## Text section
* * * * * * * * *
The scientists involved with this particular study used the plaque assay to assess how effective ivermectin was in inhibiting viral replication in cells. The cells that were infected with dengue virus and then treated with ivermectin showed almost no plaques, which means that ivermectin successfully blocked viral replication at the level of infection used in the study. The paper includes some great graphs showing the scientists’ work; you can check out their data here: Ivermectin is a specific inhibitor of importin α/β-mediated nuclear import able to inhibit replication of HIV-1 and dengue virus.

Dr. Wagstaff’s paper was a great first step in researching and establishing the potential of ivermectin’s antiviral properties. Since then, other cell culture experiments focused on ivermectin’s inhibition of viral activity have been performed. One such famous study is the Caly study5, authored by Leon Caly and colleagues at the Doherty Institute in Melbourne, Australia.

Ivermectin and COVID-19

The Caly study is a well-documented and clearly written paper that chronicles Dr. Caly’s experiments on ivermectin’s anti-viral properties. The paper validates the results described in the 2012 Biochemical Journal paper and dives further into trying to understand ivermectin’s antiviral method of action. What makes the Caly study special is that its objective was to directly assess ivermectin’s efficacy in inhibiting the replication of SARS-CoV-2, the virus that causes COVID-19. 

The experiments outlined in the Caly study are similar in nature to those described in the 2012 Biochemical Journal article. Cells were infected with SARS-CoV-2 and treated with ivermectin. Cells treated with ivermectin were shown to have 5000 times less viral RNA compared to a “blank” control. Viral titer assays produce valuable data, but because things like counting plaques can be fairly subjective, the Caly study took the extra step to add a more quantitative piece of orthogonal data to support their findings: RT-PCR.
* * * * * * * * *
[Stored items]
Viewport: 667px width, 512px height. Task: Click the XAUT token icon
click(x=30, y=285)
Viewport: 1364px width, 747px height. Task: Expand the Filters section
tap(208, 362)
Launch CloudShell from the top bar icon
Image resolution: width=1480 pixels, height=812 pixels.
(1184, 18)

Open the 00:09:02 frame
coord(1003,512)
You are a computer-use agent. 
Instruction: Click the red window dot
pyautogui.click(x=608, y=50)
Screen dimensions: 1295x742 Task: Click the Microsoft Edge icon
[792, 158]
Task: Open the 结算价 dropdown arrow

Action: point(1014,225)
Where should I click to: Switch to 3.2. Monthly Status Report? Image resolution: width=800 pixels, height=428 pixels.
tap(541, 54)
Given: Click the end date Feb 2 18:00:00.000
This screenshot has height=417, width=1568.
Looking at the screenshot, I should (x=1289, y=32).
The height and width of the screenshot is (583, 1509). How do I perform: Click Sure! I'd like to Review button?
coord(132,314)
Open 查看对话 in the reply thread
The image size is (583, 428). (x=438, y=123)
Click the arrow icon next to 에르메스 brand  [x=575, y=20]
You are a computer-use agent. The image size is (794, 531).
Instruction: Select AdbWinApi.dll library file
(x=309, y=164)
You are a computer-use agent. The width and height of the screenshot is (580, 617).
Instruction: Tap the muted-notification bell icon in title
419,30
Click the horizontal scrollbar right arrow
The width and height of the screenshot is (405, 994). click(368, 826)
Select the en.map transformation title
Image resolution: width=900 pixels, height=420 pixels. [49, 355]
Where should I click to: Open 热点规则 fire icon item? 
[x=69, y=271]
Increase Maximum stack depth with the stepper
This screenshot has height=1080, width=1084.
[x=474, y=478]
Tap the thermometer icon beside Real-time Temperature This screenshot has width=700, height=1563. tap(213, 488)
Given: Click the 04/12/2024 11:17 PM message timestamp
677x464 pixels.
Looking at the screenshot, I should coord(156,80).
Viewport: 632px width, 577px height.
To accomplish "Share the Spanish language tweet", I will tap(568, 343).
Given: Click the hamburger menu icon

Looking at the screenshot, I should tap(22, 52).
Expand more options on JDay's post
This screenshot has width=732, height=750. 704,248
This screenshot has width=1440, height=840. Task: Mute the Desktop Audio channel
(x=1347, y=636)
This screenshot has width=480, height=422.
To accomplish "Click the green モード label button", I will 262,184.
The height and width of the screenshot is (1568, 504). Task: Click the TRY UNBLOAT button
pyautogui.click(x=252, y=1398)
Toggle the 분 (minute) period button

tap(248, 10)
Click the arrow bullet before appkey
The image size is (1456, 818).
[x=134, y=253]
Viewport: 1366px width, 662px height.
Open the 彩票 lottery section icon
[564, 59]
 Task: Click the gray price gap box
* * * * * * * * *
## Tasks to carry out
• a. According to the text on ivermectin, why did the Caly study use RT-PCR in addition to viral titer assays? Answer in one to three sentences.
• b. Set down the part of the text on ivermectin between "Dr. Wagstaff’s paper" and "that causes COVID-19.", inclusive.
The records are separate material and stand apart from the text.

## Results
• a. Viral titer assays produce valuable data, but tasks like counting plaques can be fairly subjective. The Caly study therefore added RT-PCR as a more quantitative piece of orthogonal data to support its findings.

• b.
Dr. Wagstaff’s paper was a great first step in researching and establishing the potential of ivermectin’s antiviral properties. Since then, other cell culture experiments focused on ivermectin’s inhibition of viral activity have been performed. One such famous study is the Caly study5, authored by Leon Caly and colleagues at the Doherty Institute in Melbourne, Australia.

Ivermectin and COVID-19

The Caly study is a well-documented and clearly written paper that chronicles Dr. Caly’s experiments on ivermectin’s anti-viral properties. The paper validates the results described in the 2012 Biochemical Journal paper and dives further into trying to understand ivermectin’s antiviral method of action. What makes the Caly study special is that its objective was to directly assess ivermectin’s efficacy in inhibiting the replication of SARS-CoV-2, the virus that causes COVID-19.